**What you are asked to do:**
Please return each record below exactly, with nothing left out.

Extracted records:
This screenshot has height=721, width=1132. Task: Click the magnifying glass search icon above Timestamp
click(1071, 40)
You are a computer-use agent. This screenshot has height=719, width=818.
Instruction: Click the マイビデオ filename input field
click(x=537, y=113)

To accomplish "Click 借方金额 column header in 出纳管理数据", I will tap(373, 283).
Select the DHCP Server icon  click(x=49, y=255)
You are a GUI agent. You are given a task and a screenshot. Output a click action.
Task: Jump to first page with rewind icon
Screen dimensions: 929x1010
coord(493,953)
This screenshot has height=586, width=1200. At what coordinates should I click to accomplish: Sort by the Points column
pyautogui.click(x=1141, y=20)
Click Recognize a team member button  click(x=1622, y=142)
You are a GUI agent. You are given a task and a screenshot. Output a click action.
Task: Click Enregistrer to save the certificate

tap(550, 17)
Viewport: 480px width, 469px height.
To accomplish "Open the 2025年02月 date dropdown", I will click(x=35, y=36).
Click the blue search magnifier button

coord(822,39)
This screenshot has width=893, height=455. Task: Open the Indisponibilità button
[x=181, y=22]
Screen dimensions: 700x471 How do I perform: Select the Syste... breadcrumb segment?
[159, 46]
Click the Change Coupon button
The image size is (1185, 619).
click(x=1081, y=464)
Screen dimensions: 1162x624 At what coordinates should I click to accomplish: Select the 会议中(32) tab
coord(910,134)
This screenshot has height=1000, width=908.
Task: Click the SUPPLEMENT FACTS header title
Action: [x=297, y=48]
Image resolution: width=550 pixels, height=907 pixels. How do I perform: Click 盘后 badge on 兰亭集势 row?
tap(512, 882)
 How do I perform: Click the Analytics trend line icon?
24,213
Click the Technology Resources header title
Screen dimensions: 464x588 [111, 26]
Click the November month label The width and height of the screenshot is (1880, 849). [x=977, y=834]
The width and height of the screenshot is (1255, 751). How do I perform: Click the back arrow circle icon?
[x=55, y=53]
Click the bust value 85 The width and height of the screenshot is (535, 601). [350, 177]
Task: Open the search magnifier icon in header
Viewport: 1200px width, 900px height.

**Output for this exercise:**
This screenshot has height=721, width=1132. Task: Click the magnifying glass search icon above Timestamp
click(1071, 40)
You are a computer-use agent. This screenshot has height=719, width=818.
Instruction: Click the マイビデオ filename input field
click(x=537, y=113)

To accomplish "Click 借方金额 column header in 出纳管理数据", I will tap(373, 283).
Select the DHCP Server icon  click(x=49, y=255)
You are a GUI agent. You are given a task and a screenshot. Output a click action.
Task: Jump to first page with rewind icon
Screen dimensions: 929x1010
coord(493,953)
This screenshot has height=586, width=1200. At what coordinates should I click to accomplish: Sort by the Points column
pyautogui.click(x=1141, y=20)
Click Recognize a team member button  click(x=1622, y=142)
You are a GUI agent. You are given a task and a screenshot. Output a click action.
Task: Click Enregistrer to save the certificate

tap(550, 17)
Viewport: 480px width, 469px height.
To accomplish "Open the 2025年02月 date dropdown", I will click(x=35, y=36).
Click the blue search magnifier button

coord(822,39)
This screenshot has width=893, height=455. Task: Open the Indisponibilità button
[x=181, y=22]
Screen dimensions: 700x471 How do I perform: Select the Syste... breadcrumb segment?
[159, 46]
Click the Change Coupon button
The image size is (1185, 619).
click(x=1081, y=464)
Screen dimensions: 1162x624 At what coordinates should I click to accomplish: Select the 会议中(32) tab
coord(910,134)
This screenshot has height=1000, width=908.
Task: Click the SUPPLEMENT FACTS header title
Action: [x=297, y=48]
Image resolution: width=550 pixels, height=907 pixels. How do I perform: Click 盘后 badge on 兰亭集势 row?
tap(512, 882)
 How do I perform: Click the Analytics trend line icon?
24,213
Click the Technology Resources header title
Screen dimensions: 464x588 [111, 26]
Click the November month label The width and height of the screenshot is (1880, 849). [x=977, y=834]
The width and height of the screenshot is (1255, 751). How do I perform: Click the back arrow circle icon?
[x=55, y=53]
Click the bust value 85 The width and height of the screenshot is (535, 601). [350, 177]
Task: Open the search magnifier icon in header
Viewport: 1200px width, 900px height.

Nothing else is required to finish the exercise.